URBAN

FORESTRY

TU DELFT

Left: Climate Arboretum Delft
Middle: Bos op poten Rotterdam, Pictures by Evy Hachmang
Right: Climate Arboreta Almere, Barendrecht, Dordrecht

Urban forestry is an education and research initiative in the section landscape architecture, set up to expand on the theoretical and design-technical aspects of urban forestry within the context of the built environment disciplines.

As the backbone of urban green infrastructure, urban trees have traditionally been central to the form and identity of cities and to their environmental, social, ecological and economic functioning. This centrality has in recent decades been revised upwards in parallel to the emergence of the concept of the Urban Forest. Understood as the collection of woody and associated vegetation on private, collective and public urban lands, the urban forest is seen as solution to urban climate adaptation, health & well-being in urban communities, and urban biodiversity conservation. These potentials play out in both urban transformations and urban expansion and invite a major revision of the way in which the urban forest shapes urban spaces and operationalizes urban green infrastructure.
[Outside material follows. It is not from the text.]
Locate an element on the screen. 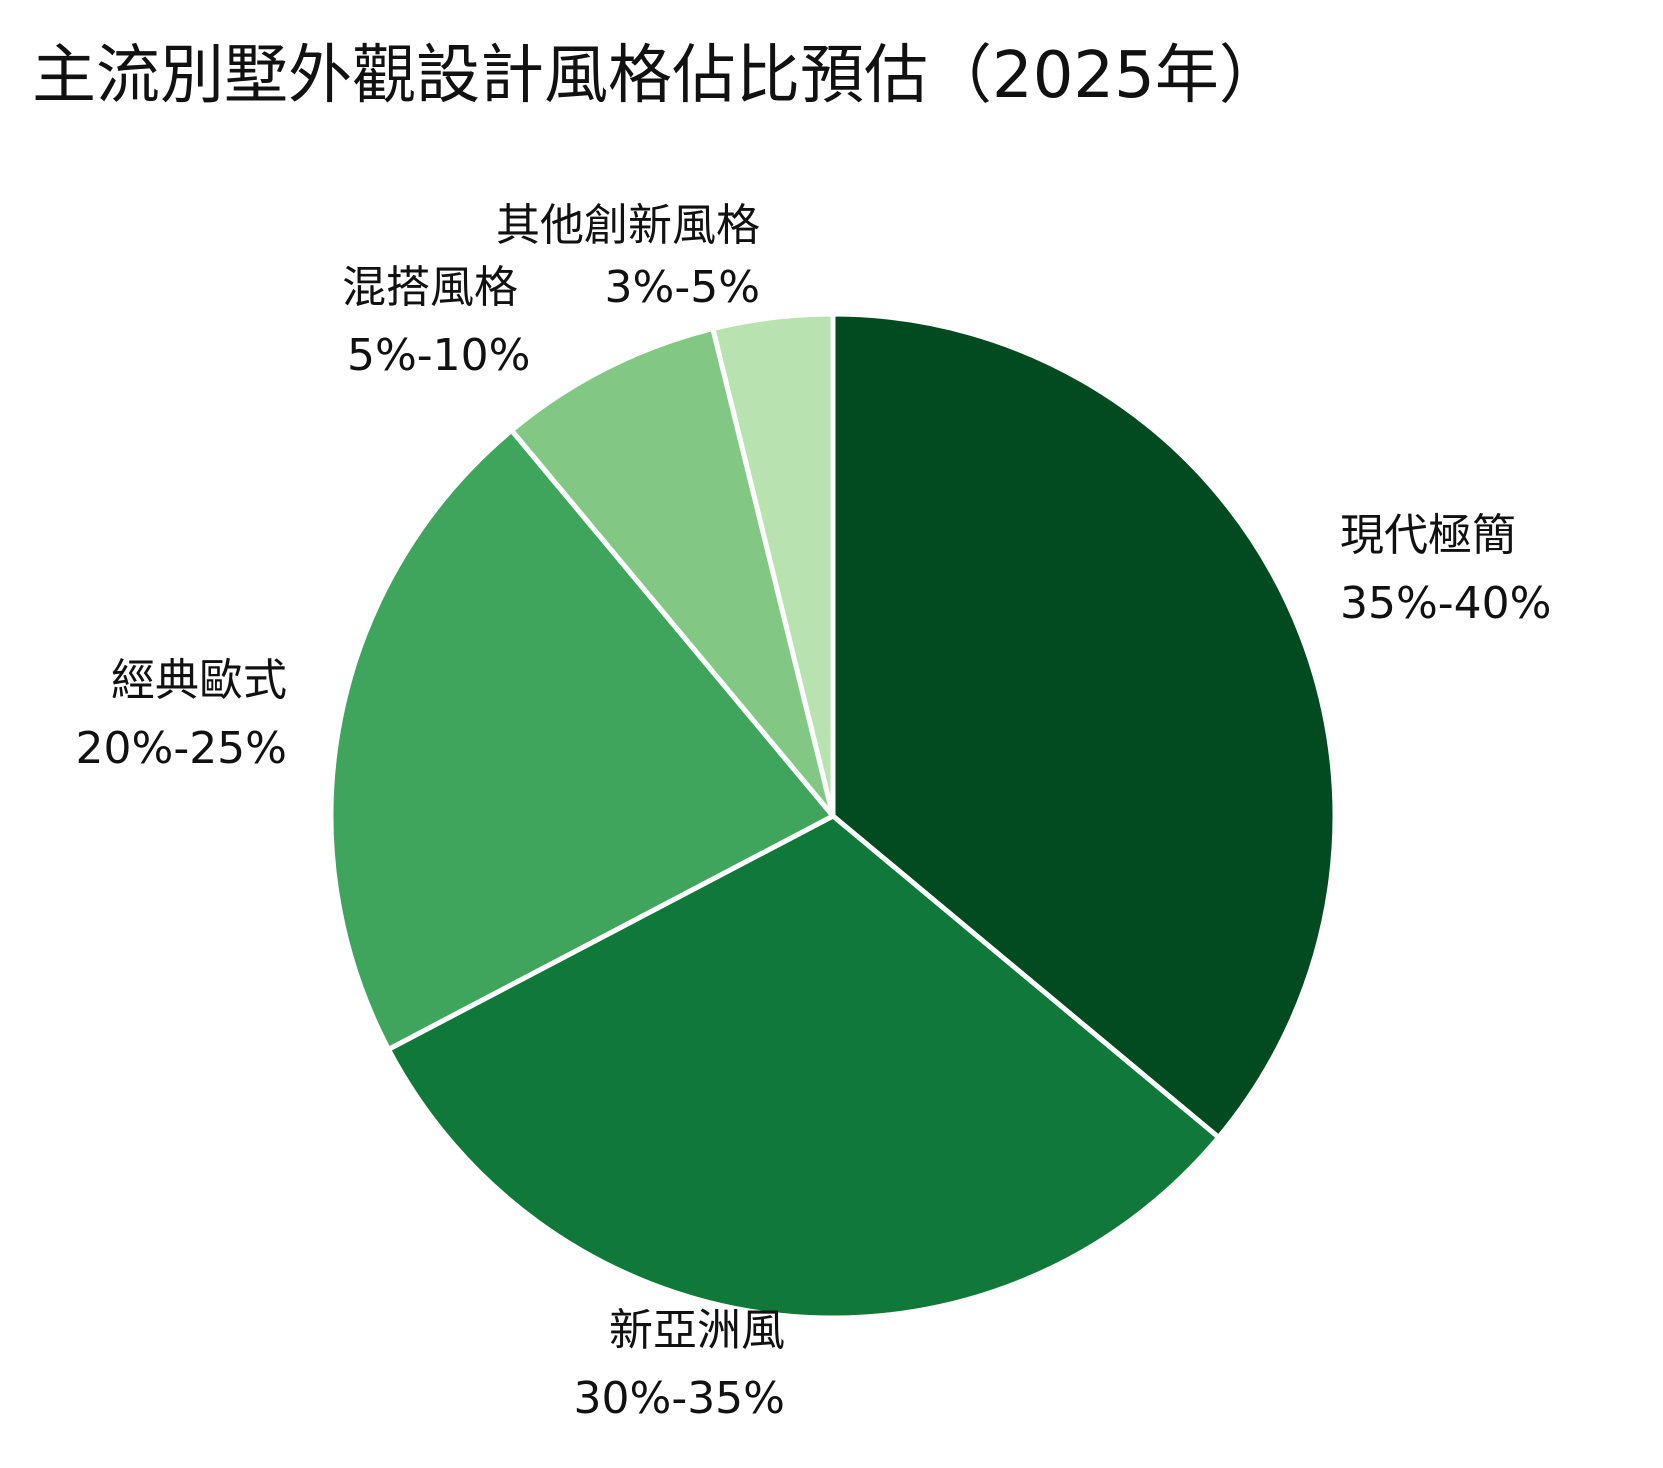 This screenshot has height=1468, width=1663. slice-category-label: 混搭風格 is located at coordinates (430, 288).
This expanding agency has triggered the demand for new knowledge, skills and tools via the emerging discipline of urban forestry in amongst other domains the built environment disciplines, and in particular landscape architecture. Urban forestry complements in a particular and novel way one of the core competencies of landscape architecture: the planning, design and management of trees and vegetation in the built environment. The rise of the urban forest as lens to ‘read and write’ cities has also prompted approaches such as forest urbanism, and informed new paradigms such as the Biocity of the Future. By extension, the urban forest is catalyzing a fundamental reimagining of trees, forests and greenspace, of cities and urbanization, and ultimately of nature and our relationship to it.